His organisation co-funded Eda Cazimoglu, one of Reeves’ staffers, to visit Israel on “an educational trip” in 2022 alongside LFI.

There are even connections between staffers and the lobby groups.

Thomas Murray, who worked under former Labour MP Steve McCabe, moonlighted as LFI’s parliamentary affairs manager.

And CFI’s executive director, James Gurd, worked for former Tory MP Andrew Percy.

Special advisers

Israel lobby organisations have also sought to gain backdoor influence by funding, meeting, and providing hospitality to ministers’ special advisers, known as SPADs.

Special advisers are exempt from the Civil Service Code’s requirement of political impartiality. 

Governmental departments are therefore required to publish the gifts and hospitality that they receive.

Deputy prime minister Oliver Dowden accepted funding from CFI when he was David Cameron’s SPAD in 2014. 

Dowden was a prospective parliamentary candidate for Hertsmere at that time.

CFI paid for a special adviser to Cabinet Office minister Francis Maude to travel to Israel that same year, while in 2015 another four Downing Street special advisers received hospitality from CFI.
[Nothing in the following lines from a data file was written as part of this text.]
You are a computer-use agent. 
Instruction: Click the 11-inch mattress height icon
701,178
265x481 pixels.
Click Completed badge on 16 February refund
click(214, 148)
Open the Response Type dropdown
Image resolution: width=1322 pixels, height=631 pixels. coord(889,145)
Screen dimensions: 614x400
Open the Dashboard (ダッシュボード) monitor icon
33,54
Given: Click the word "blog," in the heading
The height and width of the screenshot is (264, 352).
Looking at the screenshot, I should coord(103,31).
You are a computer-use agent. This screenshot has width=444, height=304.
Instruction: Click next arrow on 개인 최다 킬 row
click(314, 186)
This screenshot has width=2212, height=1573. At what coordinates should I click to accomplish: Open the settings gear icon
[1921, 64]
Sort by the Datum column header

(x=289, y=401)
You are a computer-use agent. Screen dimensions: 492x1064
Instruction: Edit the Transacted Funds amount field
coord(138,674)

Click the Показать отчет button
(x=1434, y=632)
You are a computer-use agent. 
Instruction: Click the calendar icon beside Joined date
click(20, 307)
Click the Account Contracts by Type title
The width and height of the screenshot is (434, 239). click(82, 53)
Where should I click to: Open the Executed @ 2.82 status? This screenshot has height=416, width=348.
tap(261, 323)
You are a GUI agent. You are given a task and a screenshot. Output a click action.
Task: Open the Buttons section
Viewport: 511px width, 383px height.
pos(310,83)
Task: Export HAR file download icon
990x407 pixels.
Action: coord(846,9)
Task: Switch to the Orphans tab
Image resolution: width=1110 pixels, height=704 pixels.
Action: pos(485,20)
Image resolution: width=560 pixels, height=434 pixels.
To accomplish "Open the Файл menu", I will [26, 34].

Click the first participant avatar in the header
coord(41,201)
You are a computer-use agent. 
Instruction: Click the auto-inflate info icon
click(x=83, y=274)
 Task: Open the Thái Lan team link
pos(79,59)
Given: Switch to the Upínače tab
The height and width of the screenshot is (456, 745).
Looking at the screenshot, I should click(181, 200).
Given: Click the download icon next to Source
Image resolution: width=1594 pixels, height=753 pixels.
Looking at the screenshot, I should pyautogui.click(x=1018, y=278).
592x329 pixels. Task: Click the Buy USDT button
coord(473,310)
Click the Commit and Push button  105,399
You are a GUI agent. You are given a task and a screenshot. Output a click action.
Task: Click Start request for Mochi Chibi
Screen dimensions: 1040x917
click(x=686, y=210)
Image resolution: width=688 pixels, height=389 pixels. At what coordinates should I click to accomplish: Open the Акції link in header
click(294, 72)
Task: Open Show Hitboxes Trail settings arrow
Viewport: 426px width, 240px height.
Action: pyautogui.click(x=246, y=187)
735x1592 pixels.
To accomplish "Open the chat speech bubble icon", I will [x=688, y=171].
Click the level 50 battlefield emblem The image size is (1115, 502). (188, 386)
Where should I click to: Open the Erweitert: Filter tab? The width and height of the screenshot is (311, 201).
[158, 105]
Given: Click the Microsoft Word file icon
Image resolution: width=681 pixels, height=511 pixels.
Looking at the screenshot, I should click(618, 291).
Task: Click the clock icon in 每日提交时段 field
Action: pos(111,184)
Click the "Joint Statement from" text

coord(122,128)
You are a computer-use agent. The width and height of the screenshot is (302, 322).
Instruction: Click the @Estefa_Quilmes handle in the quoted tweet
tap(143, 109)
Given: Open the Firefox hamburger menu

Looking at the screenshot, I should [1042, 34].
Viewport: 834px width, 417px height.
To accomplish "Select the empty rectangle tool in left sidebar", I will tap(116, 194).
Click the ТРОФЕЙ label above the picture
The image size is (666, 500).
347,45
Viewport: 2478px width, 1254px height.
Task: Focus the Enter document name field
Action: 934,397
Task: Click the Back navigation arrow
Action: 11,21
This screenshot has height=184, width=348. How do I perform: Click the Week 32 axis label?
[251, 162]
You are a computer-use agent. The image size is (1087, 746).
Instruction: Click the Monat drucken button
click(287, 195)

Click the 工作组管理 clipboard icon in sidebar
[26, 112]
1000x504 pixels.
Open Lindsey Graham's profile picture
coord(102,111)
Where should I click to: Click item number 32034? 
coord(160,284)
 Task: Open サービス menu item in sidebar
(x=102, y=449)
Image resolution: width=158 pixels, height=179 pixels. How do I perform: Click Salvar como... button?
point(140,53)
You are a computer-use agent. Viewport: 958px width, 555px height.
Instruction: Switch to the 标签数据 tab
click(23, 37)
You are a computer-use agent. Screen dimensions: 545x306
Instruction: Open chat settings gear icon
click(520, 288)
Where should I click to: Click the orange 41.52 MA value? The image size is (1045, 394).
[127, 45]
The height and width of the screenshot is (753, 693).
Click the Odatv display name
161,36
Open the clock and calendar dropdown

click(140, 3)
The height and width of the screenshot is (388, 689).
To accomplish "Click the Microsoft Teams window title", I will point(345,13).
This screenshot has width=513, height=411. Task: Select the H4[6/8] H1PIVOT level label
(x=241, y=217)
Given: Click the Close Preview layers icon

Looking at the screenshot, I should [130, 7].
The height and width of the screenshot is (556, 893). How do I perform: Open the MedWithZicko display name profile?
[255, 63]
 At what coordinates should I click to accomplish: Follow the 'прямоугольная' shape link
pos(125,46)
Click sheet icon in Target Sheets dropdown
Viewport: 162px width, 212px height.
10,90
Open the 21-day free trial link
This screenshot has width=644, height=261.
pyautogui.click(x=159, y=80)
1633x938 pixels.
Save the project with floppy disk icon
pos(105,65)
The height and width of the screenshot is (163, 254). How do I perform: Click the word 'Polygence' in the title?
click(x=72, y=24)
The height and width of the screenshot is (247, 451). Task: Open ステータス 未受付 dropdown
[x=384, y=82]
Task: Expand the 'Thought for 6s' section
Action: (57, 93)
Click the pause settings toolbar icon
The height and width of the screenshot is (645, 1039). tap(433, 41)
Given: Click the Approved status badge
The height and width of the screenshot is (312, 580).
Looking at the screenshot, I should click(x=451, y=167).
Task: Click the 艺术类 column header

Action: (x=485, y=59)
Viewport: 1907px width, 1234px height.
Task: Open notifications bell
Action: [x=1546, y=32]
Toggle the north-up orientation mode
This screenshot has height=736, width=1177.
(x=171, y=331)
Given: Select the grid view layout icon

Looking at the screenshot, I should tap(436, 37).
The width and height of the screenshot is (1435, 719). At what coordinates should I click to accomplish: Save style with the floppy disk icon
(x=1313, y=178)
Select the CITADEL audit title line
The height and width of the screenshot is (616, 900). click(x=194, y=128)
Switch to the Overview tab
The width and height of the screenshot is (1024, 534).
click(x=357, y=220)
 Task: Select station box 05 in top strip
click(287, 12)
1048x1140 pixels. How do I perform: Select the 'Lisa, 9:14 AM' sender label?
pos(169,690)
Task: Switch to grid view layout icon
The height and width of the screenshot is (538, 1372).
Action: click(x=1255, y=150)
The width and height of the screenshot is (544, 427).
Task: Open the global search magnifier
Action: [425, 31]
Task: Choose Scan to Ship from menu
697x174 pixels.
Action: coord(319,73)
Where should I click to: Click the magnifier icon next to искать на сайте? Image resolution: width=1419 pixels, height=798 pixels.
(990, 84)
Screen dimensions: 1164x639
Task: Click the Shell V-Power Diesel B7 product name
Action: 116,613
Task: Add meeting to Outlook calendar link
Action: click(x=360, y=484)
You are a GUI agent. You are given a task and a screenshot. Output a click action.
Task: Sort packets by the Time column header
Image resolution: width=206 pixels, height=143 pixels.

The group has continued to lobby SPADs in the prime minister’s and deputy PM’s office, as well as the leader of the House of Lords.

Former British ambassador Craig Murray, who is the Workers party candidate for Blackburn, told Declassified that if elected his first speech in parliament would “call out the power of the Israeli lobby”.

He vowed to name “every single member of that parliament who has received money from the Israeli lobby”.